**What to work on**.
Could you reproduce word for word the stretch of data below, from the line containing "Click the toolbar" through the line containing "Action: pyautogui.click(x=35, y=36)", including both of those lines?

** START Data section **

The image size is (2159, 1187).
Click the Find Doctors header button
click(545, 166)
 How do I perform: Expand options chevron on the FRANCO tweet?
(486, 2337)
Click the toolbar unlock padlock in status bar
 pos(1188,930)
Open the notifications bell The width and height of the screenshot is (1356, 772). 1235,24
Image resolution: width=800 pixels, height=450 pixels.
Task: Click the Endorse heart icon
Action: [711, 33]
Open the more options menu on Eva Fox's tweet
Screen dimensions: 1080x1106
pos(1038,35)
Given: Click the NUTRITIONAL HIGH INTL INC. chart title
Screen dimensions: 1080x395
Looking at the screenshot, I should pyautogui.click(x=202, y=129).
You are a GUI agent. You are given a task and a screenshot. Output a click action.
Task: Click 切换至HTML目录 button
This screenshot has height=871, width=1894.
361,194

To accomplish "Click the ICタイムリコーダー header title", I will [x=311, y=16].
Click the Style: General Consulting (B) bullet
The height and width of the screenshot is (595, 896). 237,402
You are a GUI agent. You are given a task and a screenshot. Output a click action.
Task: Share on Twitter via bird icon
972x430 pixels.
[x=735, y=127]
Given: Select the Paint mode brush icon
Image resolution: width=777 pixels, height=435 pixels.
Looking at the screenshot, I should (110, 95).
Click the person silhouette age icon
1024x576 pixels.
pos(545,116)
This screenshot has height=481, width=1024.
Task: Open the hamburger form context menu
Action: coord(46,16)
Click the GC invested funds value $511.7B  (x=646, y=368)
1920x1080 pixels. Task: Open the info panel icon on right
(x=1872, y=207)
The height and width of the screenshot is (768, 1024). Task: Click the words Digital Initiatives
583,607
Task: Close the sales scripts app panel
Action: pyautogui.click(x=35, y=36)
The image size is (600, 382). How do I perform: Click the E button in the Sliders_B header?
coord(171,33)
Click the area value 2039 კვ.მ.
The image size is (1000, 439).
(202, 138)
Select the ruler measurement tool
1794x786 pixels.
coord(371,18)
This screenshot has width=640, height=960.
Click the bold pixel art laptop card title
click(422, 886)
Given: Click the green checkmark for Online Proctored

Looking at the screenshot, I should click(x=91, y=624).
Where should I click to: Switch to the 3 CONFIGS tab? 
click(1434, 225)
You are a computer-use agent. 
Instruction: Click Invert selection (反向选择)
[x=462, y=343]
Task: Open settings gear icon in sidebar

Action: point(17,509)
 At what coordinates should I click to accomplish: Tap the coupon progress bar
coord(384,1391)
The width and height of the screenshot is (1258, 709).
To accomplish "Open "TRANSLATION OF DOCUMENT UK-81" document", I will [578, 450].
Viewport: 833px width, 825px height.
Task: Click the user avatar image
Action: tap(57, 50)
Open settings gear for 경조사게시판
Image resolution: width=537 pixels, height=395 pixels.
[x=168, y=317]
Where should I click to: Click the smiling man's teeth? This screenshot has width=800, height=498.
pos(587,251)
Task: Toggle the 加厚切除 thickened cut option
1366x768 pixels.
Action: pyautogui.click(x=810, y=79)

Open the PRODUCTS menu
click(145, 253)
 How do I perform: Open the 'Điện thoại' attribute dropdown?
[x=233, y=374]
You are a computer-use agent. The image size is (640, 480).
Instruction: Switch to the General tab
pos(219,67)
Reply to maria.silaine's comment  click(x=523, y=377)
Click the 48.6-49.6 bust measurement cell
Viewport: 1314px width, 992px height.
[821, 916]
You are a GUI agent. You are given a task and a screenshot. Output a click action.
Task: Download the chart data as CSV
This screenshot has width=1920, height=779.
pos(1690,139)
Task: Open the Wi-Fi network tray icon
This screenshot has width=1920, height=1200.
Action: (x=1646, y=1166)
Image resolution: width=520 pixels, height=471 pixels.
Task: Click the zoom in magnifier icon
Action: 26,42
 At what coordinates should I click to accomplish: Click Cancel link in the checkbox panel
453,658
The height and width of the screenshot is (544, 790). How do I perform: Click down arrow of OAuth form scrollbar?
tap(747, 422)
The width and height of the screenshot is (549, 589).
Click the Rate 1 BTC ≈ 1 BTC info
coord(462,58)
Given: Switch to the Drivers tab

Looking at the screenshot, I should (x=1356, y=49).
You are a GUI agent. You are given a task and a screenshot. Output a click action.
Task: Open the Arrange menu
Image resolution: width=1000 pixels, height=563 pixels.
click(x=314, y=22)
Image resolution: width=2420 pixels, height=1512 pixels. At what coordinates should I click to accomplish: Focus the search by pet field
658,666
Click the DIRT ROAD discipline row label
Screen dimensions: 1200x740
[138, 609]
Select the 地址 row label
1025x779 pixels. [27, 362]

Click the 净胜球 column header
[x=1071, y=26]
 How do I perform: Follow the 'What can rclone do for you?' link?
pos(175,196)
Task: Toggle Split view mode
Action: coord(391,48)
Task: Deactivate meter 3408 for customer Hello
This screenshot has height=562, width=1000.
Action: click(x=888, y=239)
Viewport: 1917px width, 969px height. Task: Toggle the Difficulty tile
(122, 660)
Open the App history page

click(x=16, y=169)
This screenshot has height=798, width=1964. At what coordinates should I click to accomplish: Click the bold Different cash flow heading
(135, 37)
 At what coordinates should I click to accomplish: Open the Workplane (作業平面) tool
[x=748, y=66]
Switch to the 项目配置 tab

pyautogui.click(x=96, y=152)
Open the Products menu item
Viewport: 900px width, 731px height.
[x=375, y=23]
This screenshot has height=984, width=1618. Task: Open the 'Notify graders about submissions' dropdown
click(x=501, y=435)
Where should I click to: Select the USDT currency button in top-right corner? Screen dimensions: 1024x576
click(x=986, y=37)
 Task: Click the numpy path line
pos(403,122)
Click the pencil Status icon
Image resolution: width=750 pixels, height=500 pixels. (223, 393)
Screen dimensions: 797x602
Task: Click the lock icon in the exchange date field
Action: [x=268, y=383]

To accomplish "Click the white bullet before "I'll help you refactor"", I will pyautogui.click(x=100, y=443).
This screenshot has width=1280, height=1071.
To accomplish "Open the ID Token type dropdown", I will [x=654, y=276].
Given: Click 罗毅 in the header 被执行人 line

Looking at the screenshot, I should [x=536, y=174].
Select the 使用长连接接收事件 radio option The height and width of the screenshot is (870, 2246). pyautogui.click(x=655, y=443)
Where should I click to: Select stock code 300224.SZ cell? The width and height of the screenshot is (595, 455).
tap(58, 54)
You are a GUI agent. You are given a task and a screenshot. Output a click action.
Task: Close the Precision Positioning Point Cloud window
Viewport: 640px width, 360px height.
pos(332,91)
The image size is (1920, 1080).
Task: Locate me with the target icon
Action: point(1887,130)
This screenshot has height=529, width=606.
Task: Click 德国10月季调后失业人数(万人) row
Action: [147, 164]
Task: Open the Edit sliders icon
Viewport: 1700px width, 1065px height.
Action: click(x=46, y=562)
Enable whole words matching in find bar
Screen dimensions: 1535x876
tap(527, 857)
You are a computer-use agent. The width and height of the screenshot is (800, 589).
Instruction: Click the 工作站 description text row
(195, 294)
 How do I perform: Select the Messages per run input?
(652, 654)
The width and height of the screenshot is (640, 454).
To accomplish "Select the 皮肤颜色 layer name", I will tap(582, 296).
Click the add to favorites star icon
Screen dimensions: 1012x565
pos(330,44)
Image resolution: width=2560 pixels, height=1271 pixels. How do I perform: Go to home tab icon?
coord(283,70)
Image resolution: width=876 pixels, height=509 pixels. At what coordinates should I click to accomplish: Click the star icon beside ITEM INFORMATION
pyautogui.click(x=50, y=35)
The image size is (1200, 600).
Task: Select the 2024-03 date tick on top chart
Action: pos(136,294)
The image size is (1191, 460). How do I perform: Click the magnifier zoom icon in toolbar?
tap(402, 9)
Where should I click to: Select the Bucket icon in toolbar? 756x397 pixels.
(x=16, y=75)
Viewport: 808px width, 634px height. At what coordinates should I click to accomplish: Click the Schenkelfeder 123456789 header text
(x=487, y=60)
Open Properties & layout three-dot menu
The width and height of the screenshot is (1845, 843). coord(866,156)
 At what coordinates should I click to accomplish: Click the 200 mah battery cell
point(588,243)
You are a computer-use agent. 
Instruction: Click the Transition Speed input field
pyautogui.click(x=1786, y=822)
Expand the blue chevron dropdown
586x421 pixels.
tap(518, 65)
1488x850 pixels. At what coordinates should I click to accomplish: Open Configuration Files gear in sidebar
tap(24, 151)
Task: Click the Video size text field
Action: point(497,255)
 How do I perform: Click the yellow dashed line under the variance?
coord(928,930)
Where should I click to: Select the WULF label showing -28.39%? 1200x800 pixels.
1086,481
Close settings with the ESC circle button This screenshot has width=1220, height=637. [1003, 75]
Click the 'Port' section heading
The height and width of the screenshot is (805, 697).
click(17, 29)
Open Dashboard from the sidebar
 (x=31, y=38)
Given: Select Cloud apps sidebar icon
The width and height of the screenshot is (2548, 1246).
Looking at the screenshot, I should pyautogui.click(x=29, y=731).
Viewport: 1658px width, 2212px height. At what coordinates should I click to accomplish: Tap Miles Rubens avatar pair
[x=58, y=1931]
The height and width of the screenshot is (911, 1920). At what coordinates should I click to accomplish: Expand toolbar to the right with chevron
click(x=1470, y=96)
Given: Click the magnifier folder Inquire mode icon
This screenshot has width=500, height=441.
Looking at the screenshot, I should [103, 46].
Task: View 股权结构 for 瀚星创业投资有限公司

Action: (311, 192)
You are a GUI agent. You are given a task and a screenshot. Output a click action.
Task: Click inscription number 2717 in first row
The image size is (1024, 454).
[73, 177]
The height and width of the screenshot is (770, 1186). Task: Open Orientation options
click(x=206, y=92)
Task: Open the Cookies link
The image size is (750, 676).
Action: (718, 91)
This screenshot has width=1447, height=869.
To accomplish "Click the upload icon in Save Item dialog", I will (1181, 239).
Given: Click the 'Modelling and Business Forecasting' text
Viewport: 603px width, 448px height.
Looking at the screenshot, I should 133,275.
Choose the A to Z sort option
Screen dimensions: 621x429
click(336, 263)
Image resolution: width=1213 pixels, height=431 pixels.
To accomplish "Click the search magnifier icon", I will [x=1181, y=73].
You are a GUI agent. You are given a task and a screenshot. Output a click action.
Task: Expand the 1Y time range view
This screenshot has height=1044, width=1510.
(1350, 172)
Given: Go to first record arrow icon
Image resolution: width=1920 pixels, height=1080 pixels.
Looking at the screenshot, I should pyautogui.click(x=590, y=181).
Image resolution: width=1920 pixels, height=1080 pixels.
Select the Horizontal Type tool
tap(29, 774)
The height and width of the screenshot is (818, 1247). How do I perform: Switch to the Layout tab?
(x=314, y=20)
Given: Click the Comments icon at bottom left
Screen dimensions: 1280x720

** END Data section **

**Answer for the task**.
Click the toolbar unlock padlock in status bar
 pos(1188,930)
Open the notifications bell The width and height of the screenshot is (1356, 772). 1235,24
Image resolution: width=800 pixels, height=450 pixels.
Task: Click the Endorse heart icon
Action: [711, 33]
Open the more options menu on Eva Fox's tweet
Screen dimensions: 1080x1106
pos(1038,35)
Given: Click the NUTRITIONAL HIGH INTL INC. chart title
Screen dimensions: 1080x395
Looking at the screenshot, I should pyautogui.click(x=202, y=129).
You are a GUI agent. You are given a task and a screenshot. Output a click action.
Task: Click 切换至HTML目录 button
This screenshot has height=871, width=1894.
361,194

To accomplish "Click the ICタイムリコーダー header title", I will [x=311, y=16].
Click the Style: General Consulting (B) bullet
The height and width of the screenshot is (595, 896). 237,402
You are a GUI agent. You are given a task and a screenshot. Output a click action.
Task: Share on Twitter via bird icon
972x430 pixels.
[x=735, y=127]
Given: Select the Paint mode brush icon
Image resolution: width=777 pixels, height=435 pixels.
Looking at the screenshot, I should (110, 95).
Click the person silhouette age icon
1024x576 pixels.
pos(545,116)
This screenshot has height=481, width=1024.
Task: Open the hamburger form context menu
Action: coord(46,16)
Click the GC invested funds value $511.7B  (x=646, y=368)
1920x1080 pixels. Task: Open the info panel icon on right
(x=1872, y=207)
The height and width of the screenshot is (768, 1024). Task: Click the words Digital Initiatives
583,607
Task: Close the sales scripts app panel
Action: pyautogui.click(x=35, y=36)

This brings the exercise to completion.